— What is expected —
Copy the entries from the line with "Select carousel slide indicator 7" through the end of the entries, including both ends, and leave the pictures out of your answer.

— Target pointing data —
######
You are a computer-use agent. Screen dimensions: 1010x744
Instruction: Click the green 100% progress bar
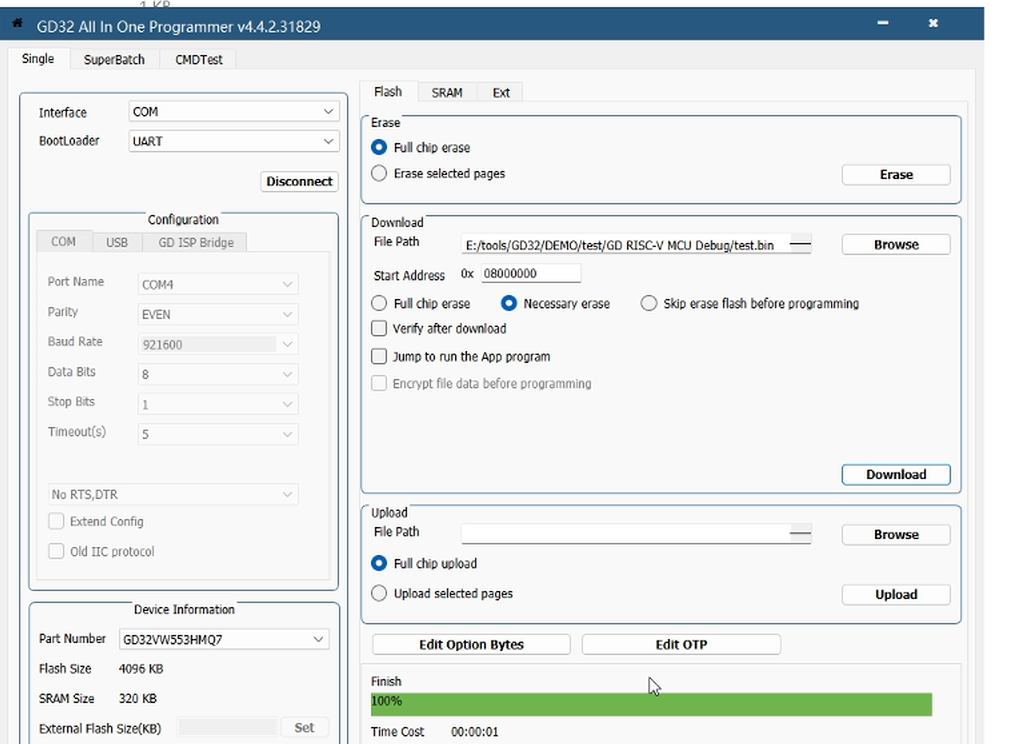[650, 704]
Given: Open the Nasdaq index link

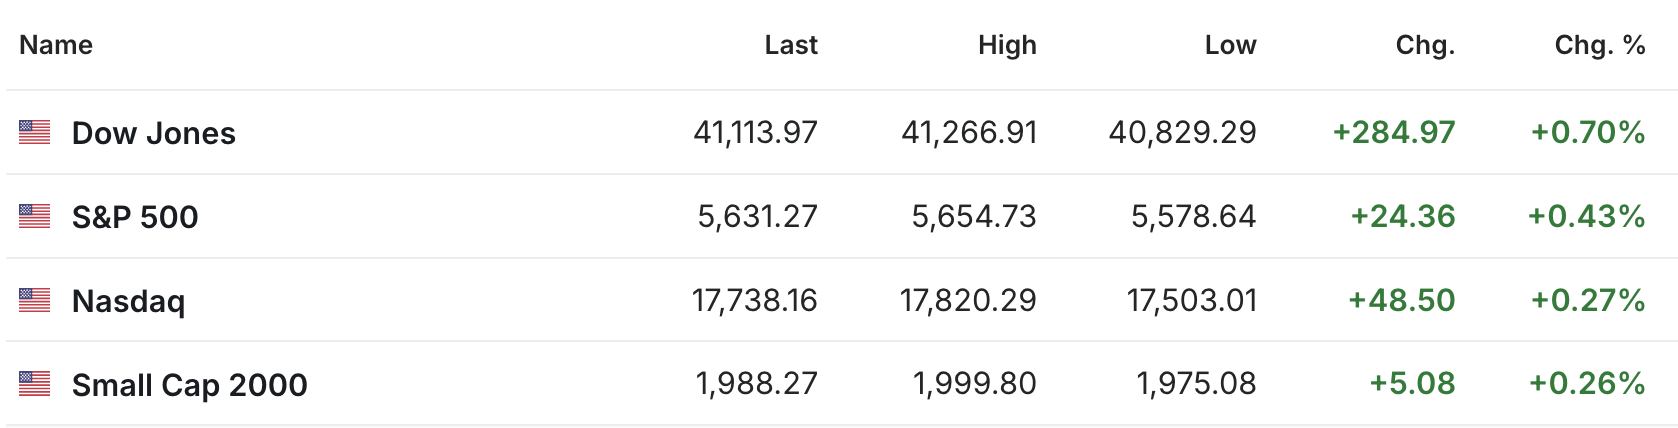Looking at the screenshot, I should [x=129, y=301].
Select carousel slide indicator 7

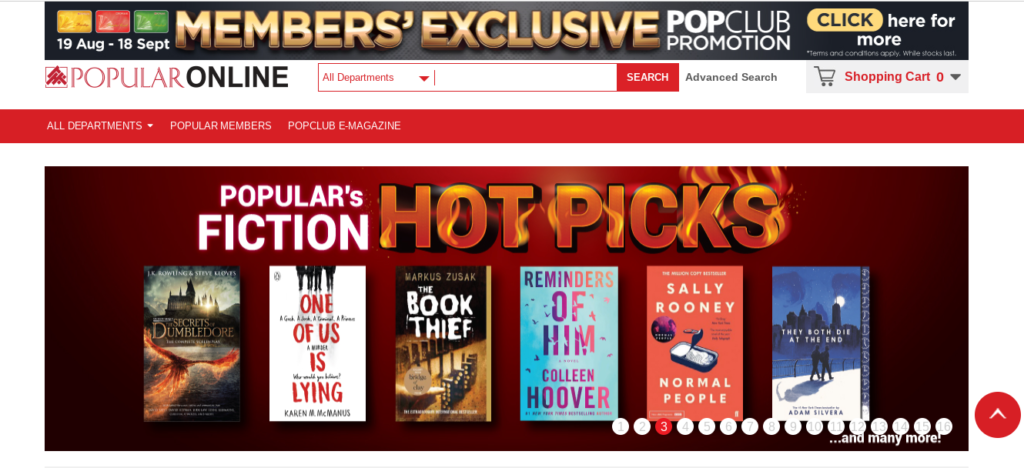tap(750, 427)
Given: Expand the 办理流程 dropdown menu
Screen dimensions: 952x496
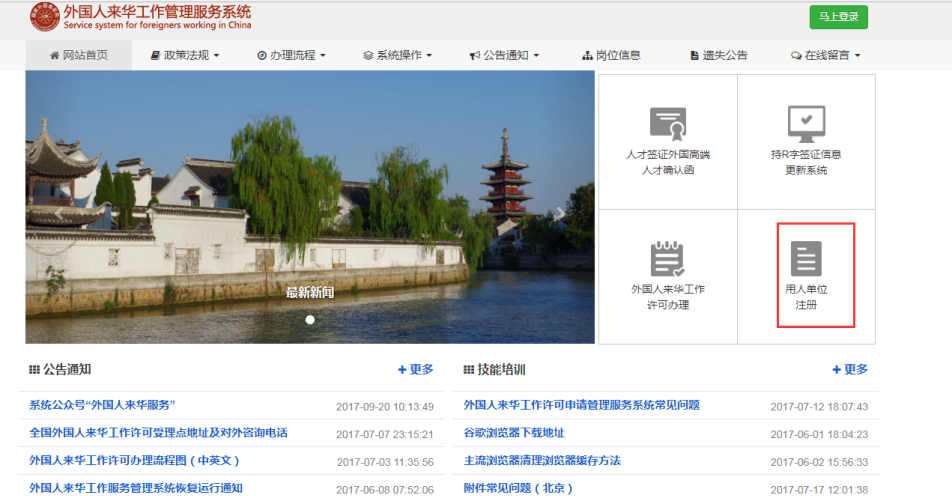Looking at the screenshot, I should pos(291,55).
######
— Solution to this problem —
Select carousel slide indicator 7

tap(750, 427)
Given: Expand the 办理流程 dropdown menu
Screen dimensions: 952x496
Looking at the screenshot, I should pos(291,55).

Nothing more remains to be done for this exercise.